Thousands of years ago there was a conflict between they who were called the Pandava and they who were called the Kaurava. One person cannot quarrel with himself. A quarrel or conflict means between two forces and a union means between two forces. Without this division there is no conflict – and no union! We are told that the Pandava had chosen lord Krishna to be on their side, not to fight on their side – Krishna was merely driver of an armoured car.

What has this to do with us? Is the Bhagavad Gita relevant to us? If it is not we are wasting our time, or, what is even worse, we might misinterpret the message.

It has a relevance to us because there is ongoing conflict in us. When you are not in conflict with anybody here, you experience conflict within when you recognise that experience is division, division means conflict; there is a division between the idea you have of what you should be and the knowledge you have of what you are. Is it possible for you to observe this division either arising or existing in you all the time?

The conflict (and its resolution) implies two forces. If in reality you are split into two forces, you cannot become reconciled. You cannot find this union within yourself unless you ‘die’ – then you (‘I’) do not exist! The entire Bhagavad Gita is an investigation into the question: ‘Is this split real?’ You experience this split, there seems to be this inner conflict. You cannot attempt reconciliation, a union, because any attempt at bringing it about pre-supposes a division. Therefore the scripture tries to divert your attention from either accepting or rejecting this division, and introduces a third approach – vicara, investigation. Instead of assuming that there is a division and that division must inevitably lead to conflict, is it possible to look into it? That is what Krishna tells Arjuna. And that is what is relevant to us in the daily battle of our lives. The reason why, perhaps, Krishna chose the battlefield to deliver this message!

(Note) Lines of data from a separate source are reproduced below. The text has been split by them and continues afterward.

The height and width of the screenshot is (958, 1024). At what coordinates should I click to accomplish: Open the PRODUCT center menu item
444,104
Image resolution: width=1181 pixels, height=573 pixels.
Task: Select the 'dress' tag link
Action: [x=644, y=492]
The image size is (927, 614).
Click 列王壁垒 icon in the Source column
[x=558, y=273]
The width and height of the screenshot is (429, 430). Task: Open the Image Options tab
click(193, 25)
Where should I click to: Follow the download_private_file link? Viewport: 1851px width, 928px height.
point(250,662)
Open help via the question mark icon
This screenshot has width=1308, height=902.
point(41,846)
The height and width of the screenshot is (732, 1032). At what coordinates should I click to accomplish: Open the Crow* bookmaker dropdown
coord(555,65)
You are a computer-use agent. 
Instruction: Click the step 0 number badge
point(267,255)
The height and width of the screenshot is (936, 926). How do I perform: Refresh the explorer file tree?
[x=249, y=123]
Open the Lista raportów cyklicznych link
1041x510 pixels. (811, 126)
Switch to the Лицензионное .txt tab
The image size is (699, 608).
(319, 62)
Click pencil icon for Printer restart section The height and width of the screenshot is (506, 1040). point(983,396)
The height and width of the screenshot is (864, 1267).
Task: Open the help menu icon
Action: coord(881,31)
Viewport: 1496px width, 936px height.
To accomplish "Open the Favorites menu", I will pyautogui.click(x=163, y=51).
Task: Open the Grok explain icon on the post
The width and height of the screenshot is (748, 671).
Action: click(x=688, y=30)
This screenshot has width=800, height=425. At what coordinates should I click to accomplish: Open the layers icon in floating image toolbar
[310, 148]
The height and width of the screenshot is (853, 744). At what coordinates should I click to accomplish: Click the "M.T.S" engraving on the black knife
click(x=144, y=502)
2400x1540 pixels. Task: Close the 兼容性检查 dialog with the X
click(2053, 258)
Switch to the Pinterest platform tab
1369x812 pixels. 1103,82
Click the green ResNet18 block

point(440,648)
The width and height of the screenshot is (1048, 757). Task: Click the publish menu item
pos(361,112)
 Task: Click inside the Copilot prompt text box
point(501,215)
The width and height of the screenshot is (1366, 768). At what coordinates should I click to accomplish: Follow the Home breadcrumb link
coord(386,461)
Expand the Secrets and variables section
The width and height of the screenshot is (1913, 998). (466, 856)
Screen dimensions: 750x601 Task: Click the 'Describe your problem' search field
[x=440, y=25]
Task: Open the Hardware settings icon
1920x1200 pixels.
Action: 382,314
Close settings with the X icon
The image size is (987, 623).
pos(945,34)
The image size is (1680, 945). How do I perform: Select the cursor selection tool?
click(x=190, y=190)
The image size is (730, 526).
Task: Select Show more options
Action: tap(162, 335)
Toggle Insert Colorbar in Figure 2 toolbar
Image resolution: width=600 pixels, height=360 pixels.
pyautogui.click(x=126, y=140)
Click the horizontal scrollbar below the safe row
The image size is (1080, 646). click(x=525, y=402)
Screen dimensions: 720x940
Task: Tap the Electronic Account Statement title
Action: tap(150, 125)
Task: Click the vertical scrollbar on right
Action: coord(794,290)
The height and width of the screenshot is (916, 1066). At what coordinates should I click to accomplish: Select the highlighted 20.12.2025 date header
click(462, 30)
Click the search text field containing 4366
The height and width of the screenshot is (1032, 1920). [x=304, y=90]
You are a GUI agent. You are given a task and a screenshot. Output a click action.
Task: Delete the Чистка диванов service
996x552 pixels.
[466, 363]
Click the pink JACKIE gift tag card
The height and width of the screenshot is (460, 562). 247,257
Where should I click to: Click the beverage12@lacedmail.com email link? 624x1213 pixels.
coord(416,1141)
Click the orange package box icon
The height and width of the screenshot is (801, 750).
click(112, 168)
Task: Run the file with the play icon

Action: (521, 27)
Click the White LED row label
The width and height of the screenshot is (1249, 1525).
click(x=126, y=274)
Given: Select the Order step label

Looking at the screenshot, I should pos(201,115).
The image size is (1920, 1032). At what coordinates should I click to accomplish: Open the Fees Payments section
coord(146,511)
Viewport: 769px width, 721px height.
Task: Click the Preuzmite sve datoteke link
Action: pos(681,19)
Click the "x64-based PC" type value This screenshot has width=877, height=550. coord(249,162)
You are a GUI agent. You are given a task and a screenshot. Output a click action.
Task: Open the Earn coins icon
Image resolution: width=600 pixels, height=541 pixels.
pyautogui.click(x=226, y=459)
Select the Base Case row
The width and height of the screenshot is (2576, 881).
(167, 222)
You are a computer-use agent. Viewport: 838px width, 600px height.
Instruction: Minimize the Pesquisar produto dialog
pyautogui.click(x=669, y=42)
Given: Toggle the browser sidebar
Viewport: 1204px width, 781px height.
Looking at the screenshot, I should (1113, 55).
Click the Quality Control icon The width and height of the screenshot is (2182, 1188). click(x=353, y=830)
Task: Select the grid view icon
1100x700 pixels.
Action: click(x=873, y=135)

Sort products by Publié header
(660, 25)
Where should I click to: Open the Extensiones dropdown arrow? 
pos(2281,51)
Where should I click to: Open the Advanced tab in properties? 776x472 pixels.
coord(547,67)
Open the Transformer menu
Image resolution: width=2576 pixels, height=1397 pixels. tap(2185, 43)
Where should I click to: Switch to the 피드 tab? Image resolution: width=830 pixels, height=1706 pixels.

There are apparently two contradictory schools of thought – one saying that you must love your neighbour, and the other saying you are your neighbour. If you are your neighbour, why should you love your neighbour? As long as the division lasts and until this knowledge or experience of oneness arises, it is better to love him than to fight with him. Two things are possible when there is a division – you can love or you can hate. When the division has gone you will know what love really is.